SOURCE TEXT:
▼▼▼

Asked by Anonymous - Jul 07, 2025Hindi
Money
Hello Janak Sir.. hope you are doing well..I am 43 year old having 2 daughter 13 and 4 year).Currently I am having 75 lac in MF ,20 lac in FD, around 26 lac in PF and around 5 lakh in other investments.I have 2 houses one is loan free and getting rent for 10000 pm from it.For other flat where I am residing 29 lakh loan is pending and also having 6 lakh loan for car.I am investigating 55000 in MF per month.I am in hand income of 280000.My questions should I start paying loan fast for home loan(7 per) and car loan (9.2 per) by paying on lump sum to become debt free in 4 -5 year or increase SIP in MF?
Ans: Hi,

Your Financials look reasonably good even with some liabilities. Your liabilities stand at about 28% of your assets and 12.5 times your income, which is a healthy ratio by itself.

Your PF amount should not be considered for the purpose you have mentioned and let it remain for retirement. This amount may be earning about 8%, but its completely tax exempt and you should only think to withdraw post retirement.

You have mentioned 5 lakhs in other investments, you will need to evaluate these for liquidity and returns to support the below recommendations. If they are earning better returns than loan rates mentioned then do continue, else you can consider to liquidate and service the loan.

▲▲▲

SOURCE EXCERPT:
▼▼▼

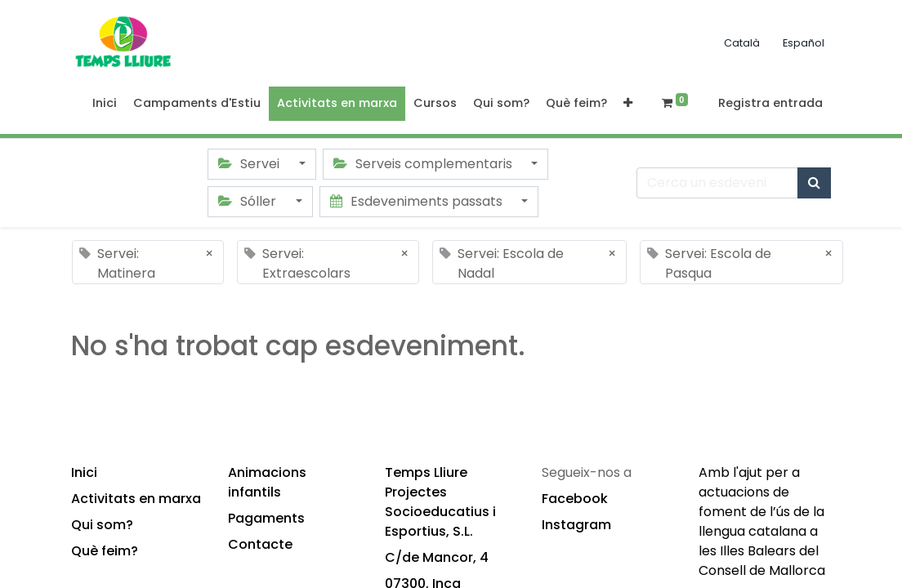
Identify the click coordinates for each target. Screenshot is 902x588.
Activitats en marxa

▲▲▲

WRITTEN TASKS:
1. Answer the following from the finance question and answer above, one line each.
(a) What interest rate does the questioner give for the home loan?
(b) According to the reply, what share of the assets do the liabilities represent?
(c) What approximate return does the reply say the PF amount may be earning?
2. Condense the paragraph of the finance question and answer that begins "Your PF amount should not be considered" into a single shorter sentence that keeps its main facts.
3. Reproduce, word for word, everything in the finance question and answer from "You have mentioned 5" down to "service the loan.".

EXERCISE ANSWERS:
1.
(a) 7 percent.
(b) About 28%.
(c) About 8%.

2. The PF amount, which may earn about 8% and is completely tax exempt, should be left for retirement rather than used for this purpose, and should be withdrawn only after retirement.

3.
You have mentioned 5 lakhs in other investments, you will need to evaluate these for liquidity and returns to support the below recommendations. If they are earning better returns than loan rates mentioned then do continue, else you can consider to liquidate and service the loan.